Fidji: «ça ne me surprend pas du tout»

Fidji: «ça ne me surprend pas du tout»

Fidji: «ça ne me surprend pas du tout»

Posté à 27 December 2012, 11:40 AEST

Le Président du Congrès des Syndicats, Daniel Urai, réagit à la publication de la liste des écoutes du régime de Franck Bainimarama.

 

Le Président du Congrès des Syndicats fidjiens figure sur cette liste de 80 personnalités, principalement des politiques et des responsables d'associations, bref des opposants au régime de Franck Bainimarama.
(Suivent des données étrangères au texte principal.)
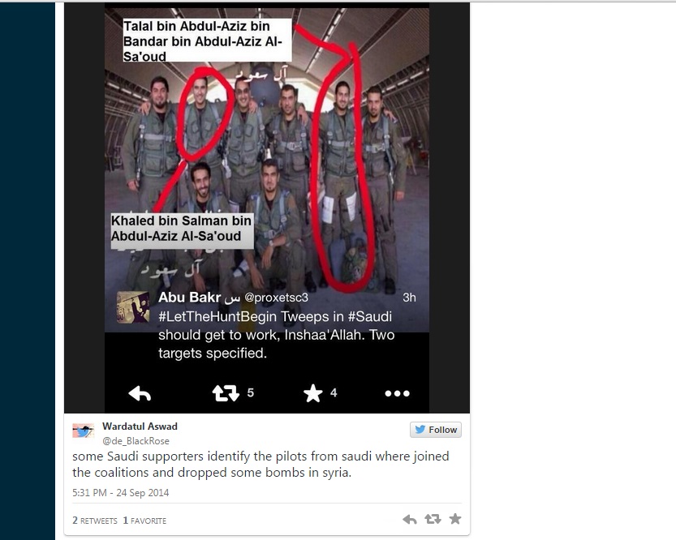The image size is (676, 540).
Task: Click the #LetTheHuntBegin hashtag text
Action: (x=217, y=316)
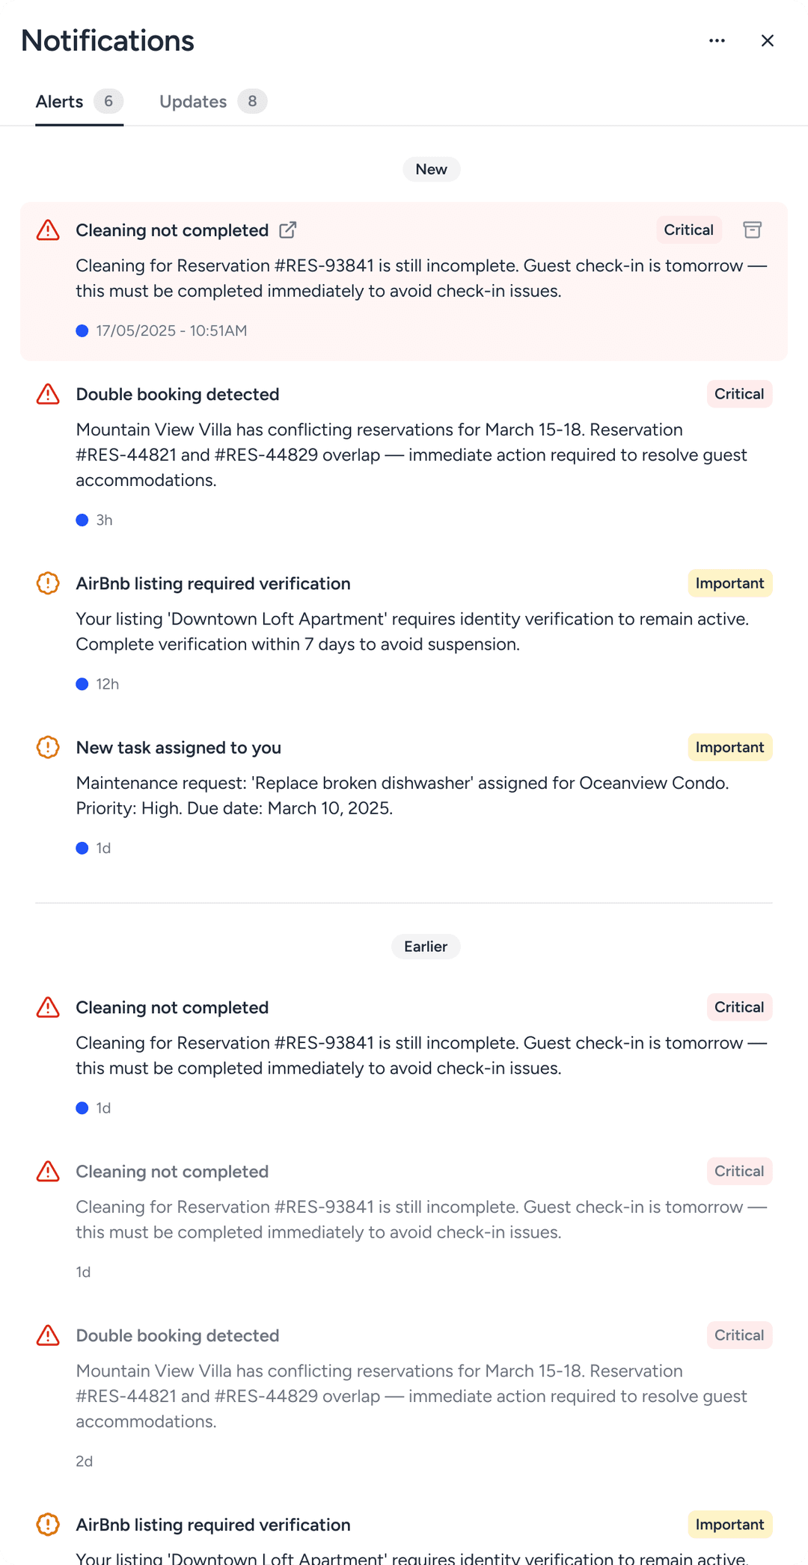
Task: Open the three-dot more options menu
Action: pos(717,40)
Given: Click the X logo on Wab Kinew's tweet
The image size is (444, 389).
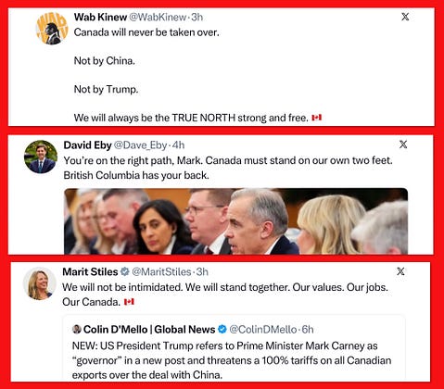Looking at the screenshot, I should tap(405, 17).
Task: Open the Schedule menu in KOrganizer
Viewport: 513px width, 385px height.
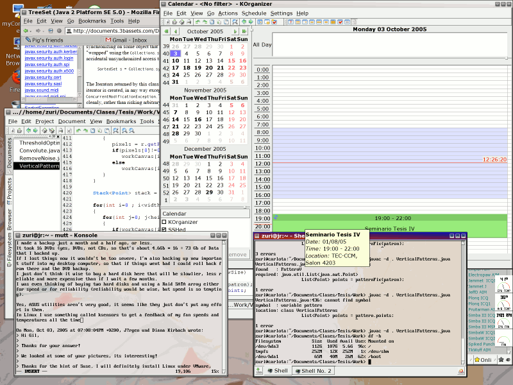Action: tap(254, 13)
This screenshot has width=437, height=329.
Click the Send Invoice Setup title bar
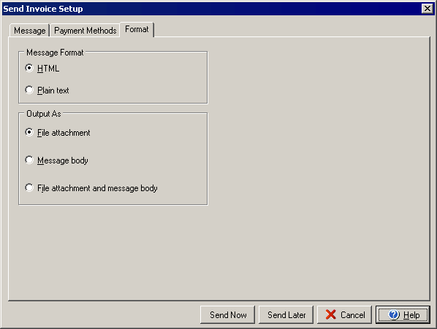[x=212, y=9]
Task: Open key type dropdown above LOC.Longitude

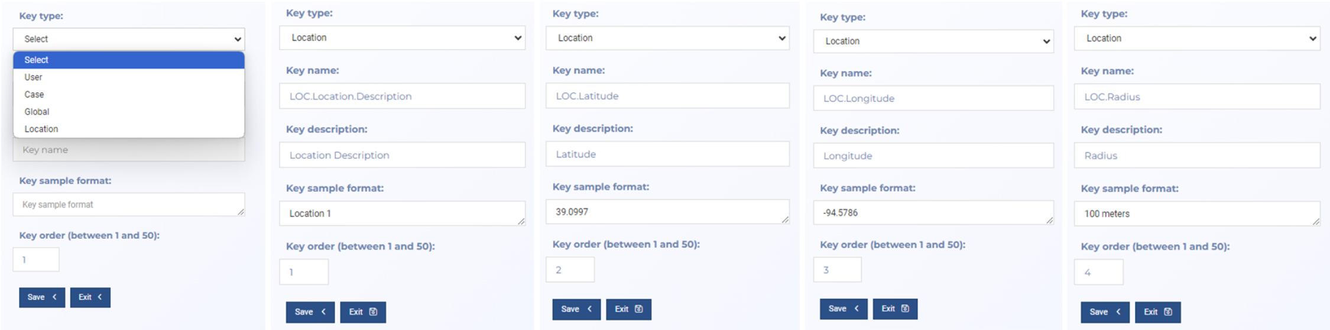Action: tap(933, 41)
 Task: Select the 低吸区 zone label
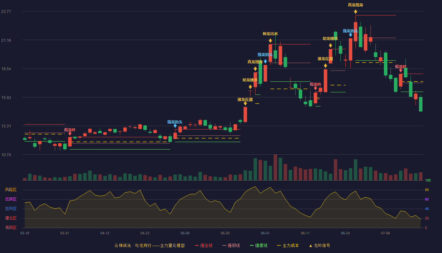point(11,227)
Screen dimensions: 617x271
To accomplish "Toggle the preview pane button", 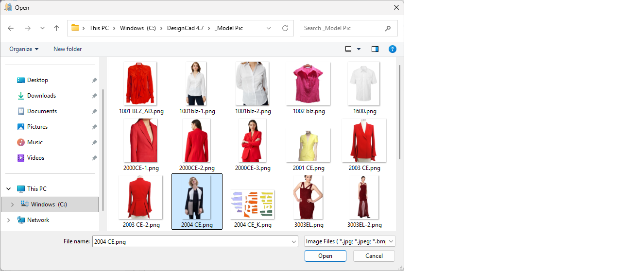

Elle a été rendue publique par le blog Coupfourpointfive, un blog de l'opposition qui se présente comme la meilleure source d'information non censurée sur Fidji.
 
La liste comprend entre autres Mahendra Chaudhry, le chef du Parti Travailliste et ancien Premier ministre en 1999, ainsi que Laisenia Qarase, le Premier ministre déposé par Franck Bainimarama et son coup d'Etat en 2006. On écoute la réaction de Daniel Urai : 
 
«Ça ne me surprend pas du tout, d'ailleurs j'ai eu récemment une conversation avec le patron d'un magasin en ville, et il m'a avoué que son magasin, ses bureaux étaient en fait une couverture, et que son travail était de surveiller des gens pour les services secrets. Il donne des renseignements du genre où le type est allé, dans quel bar, pour quelle réunion, etc. Et ce monsieur m'a confié qu'il m'avait déjà surveillé et suivi. Et il n'y a pas que ça, récemment quand j'étais en Australie, quelqu'un m'a dit que je devrais faire attention à ce que je dis quand je téléphone à Fidji, car les lignes sont sur écoute.» 
 
Ces écoutes, si elles sont avérées, car nous n'avons pas de preuve matérielle de ce qu'avancent et le blog Coupfourpoinfive et Daniel Urai, ces écoutes donc, seraient avant tout faites dans la perspective des élections démocratiques promises pour 2014 par le Premier ministre Franck Bainimarama. Daniel Urai : 
 
«Il est évident que si nos conversations sont sur écoute, les gens qui écoutent ont accès à toutes les informations qu'ils souhaitent sur notre façon de nous préparer pour les élections démocratiques promises en 2014. Maintenant il va de soi que nous ne pouvons pas les arrêter, déjà, à qui pourrions nous nous plaindre de ces écoutes, qui nous écouterait dans ce pays ?» 
 
Pourtant les écoutes téléphoniques et d'autres formes de surveillance ne sont pas inédites à Fidji. Dans les années 70, le régime de l'époque avait cédé à la tentation. 
 
«Il y a une différence entre les années 70 et aujourd'hui : la technologie n'a rien à voir et c'est très facile de mener des écoutes téléphoniques, et avec peu d'argent, les services de renseignement peuvent écouter beaucoup, beaucoup de gens en même temps grâce aux technologies de l'information.» 
 
Daniel Urai, le Président du Congrès des Syndicats fidjiens, répondait à Bruce Hill sur Radio Australie.